BET, macro/meso/micropores

Alfatestlab provides BET specific surface area, as well as pores dimensional distribution and volume analysis of solids and powders with gas physisorption techniques. Surface area and porosity are physical properties that influence the quality and behaviour of porous materials: materials with identical weight and volume but different specific surface area may differ in terms of surface activity and adsorption volume. During a manufacturing process, especially in reducing particle size, the specific surface of the product may change. Any subsequent modification during the production process can affect the porosity and the specific surface of a product, leading to an unexpected change in the desired performance. In Alfatestlab it is possible to perform surface area and porosimetry measurements on various types of solid materials or powders thanks to different gases available for the analysis: N2, Kr and Ar.

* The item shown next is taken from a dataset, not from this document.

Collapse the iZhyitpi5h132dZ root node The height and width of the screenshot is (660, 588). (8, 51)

Surface and porosimetry measurements provide useful information for many industries and for many types of products, including catalysts, zeolites, MOFs, coals, batteries, sanitary napkins, artificial dentures, pharmaceuticals, ceramic products, metal powders for additive manufacturing.

Instruments 3Flex (Micromeritics), TriStar (Micromeritics)
Samples Particles, Powders, Materials
Industry Pharmaceutical, Ceramics, Inks, paints and coatings, Lithium-ion Batteries, Specialty chemicals, Home & Personal Care, Polymer and Plastics, Advanced Materials and Composites

Samples are commonly prepared by heating them under vacuum or under a gas stream to remove impurities. The samples are then analyzed by measuring the volume of adsorbed gas, for example nitrogen, at specific pressures and at low temperatures, for example at 77K in liquid nitrogen.

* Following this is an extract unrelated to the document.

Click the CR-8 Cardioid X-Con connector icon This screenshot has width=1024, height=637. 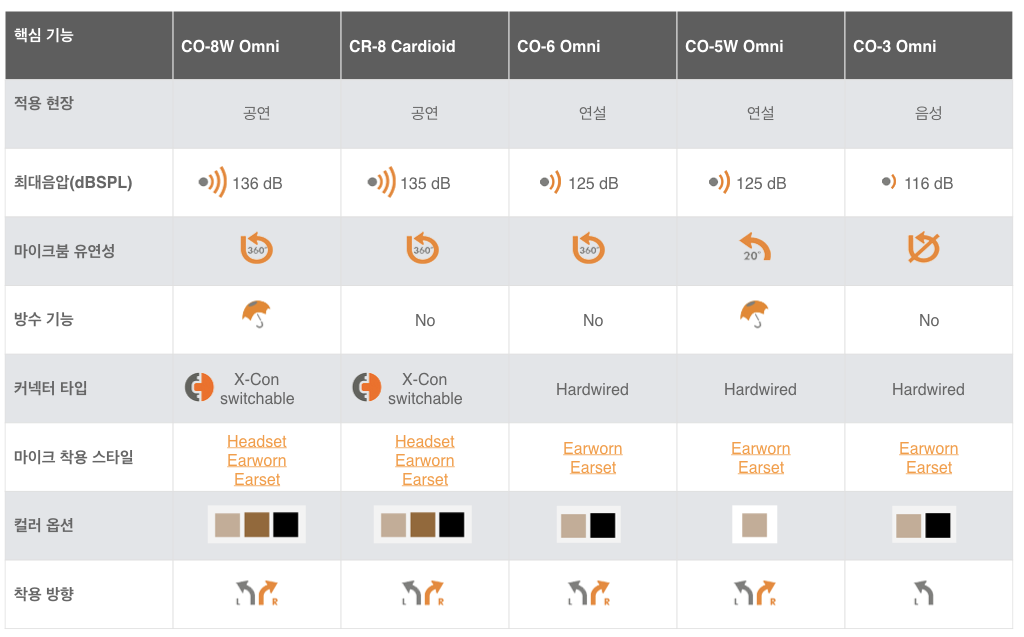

The surface area is a measure of the exposed surface of a solid sample on a molecular scale. The BET theory is the most used model to determine the area but the results can also be obtained according to the Langmuir model.

To measure pore size by gas adsorption, isotherms are recorded in the range from low pressures to saturation pressure. The pressure range is determined by the pore size range to be measured: microporous materials are measured by isotherms in the pressure range 0.00001-0.1 torr, while mesoporous materials typically in a pressure range 1 - 760 torr.

The methods available for measuring micropore distribution include: Density Functional Theory (DFT), MP-Method, Dubinin Plots (Dubinin-Radushkevich D-R, Dubinin-Astakov D-A) and Horvath-Kawazoe (H-K). Methods available for Mesopores include: Barrett method, Joyner and Halenda (BJH) and Density Functional Theory (DFT).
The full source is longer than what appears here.